But there is an even more important principle that should be observed by the Government if economic growth is its goal.
Outrageously high import duties designed to protect local agricultural production create a price threshold that raises the prices of both the imported and local products affected, reflecting the inflated duties imposed. Important vegetables, starches and proteins to which these duties are applied are consequently priced out of the reach of the poorest among us. An inadequate diet leads to health and learning problems, which severely compromise the capacity of our people to be productive.
Take as important a protein as chicken. Because of high duties on imported chicken, the poor in Jamaica can hardly afford chicken back, which is sold for J$115 per pound in our supermarkets. By contrast, in relatively prosperous and expensive Nassau, fleshy chicken leg quarters are available at the equivalent of J$102 per pound. This is an abuse of the Jamaican poor, and would not happen if our broiler industry were protected from foreign imports through the use of direct subsidies to the industry instead. Import duty could be kept at normal low
levels and more Jamaicans would be able to afford real chicken meat instead of bone.
The negative effect on the economy is compounded when these artificial and unnecessarily high prices caused by high import duties lead employees to press for higher incomes in order to cope. The result is that businesses that are not direct beneficiaries of protective import duties are buffeted on one side by lower-cost foreign competitors and on the other by an inflationary wage spiral.

□ □ □ □ □ □ □

# Task to carry out
Rewrite the passage on import duties from "The negative effect" to "inflationary wage spiral.", renaming "import duties" as "tariffs" wherever it occurs.

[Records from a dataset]
□ □ □ □ □ □ □

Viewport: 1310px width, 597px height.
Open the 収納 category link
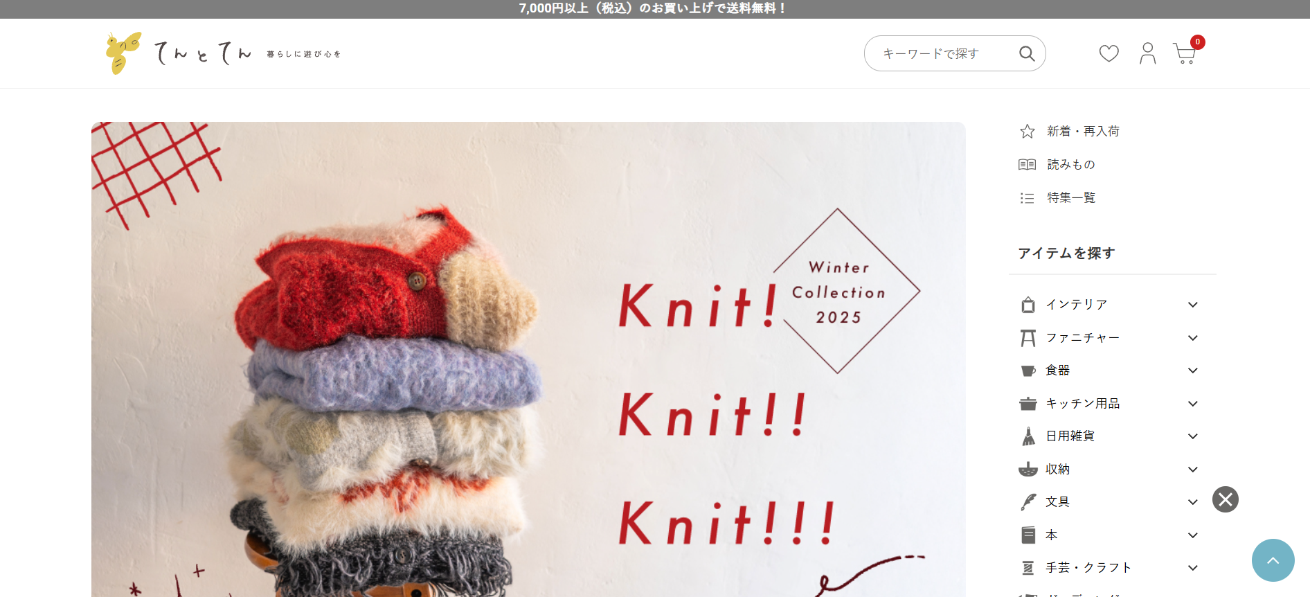pos(1057,470)
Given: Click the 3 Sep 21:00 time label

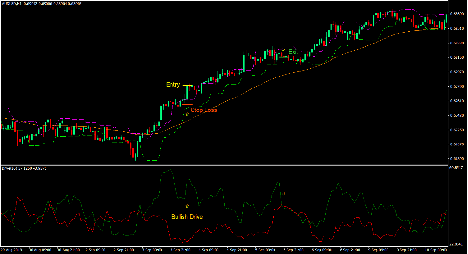Looking at the screenshot, I should [181, 250].
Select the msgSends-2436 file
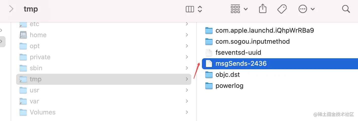Viewport: 358px width, 121px height. pos(241,64)
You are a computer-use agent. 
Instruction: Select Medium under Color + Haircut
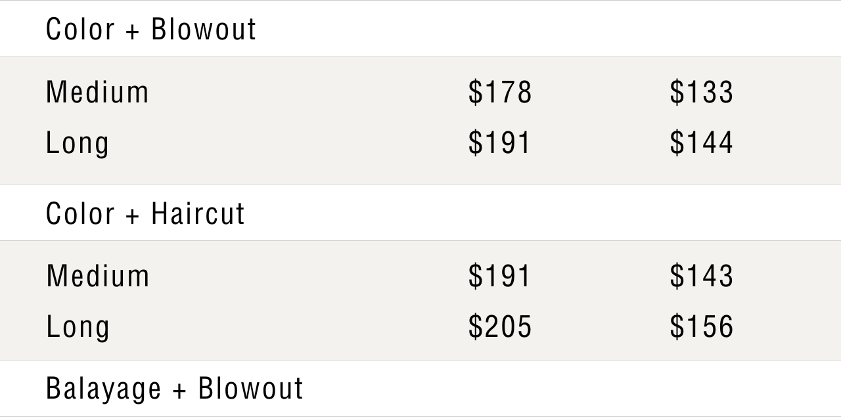(x=97, y=276)

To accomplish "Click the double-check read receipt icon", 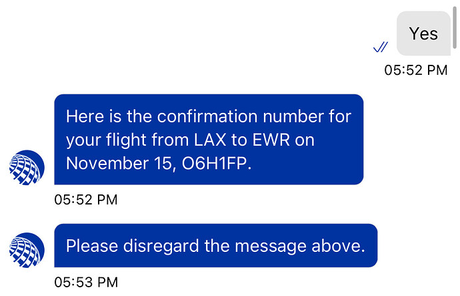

□ □ □ □ □ □ □

# Completed task
The negative effect on the economy is compounded when these artificial and unnecessarily high prices caused by high tariffs lead employees to press for higher incomes in order to cope. The result is that businesses that are not direct beneficiaries of protective tariffs are buffeted on one side by lower-cost foreign competitors and on the other by an inflationary wage spiral.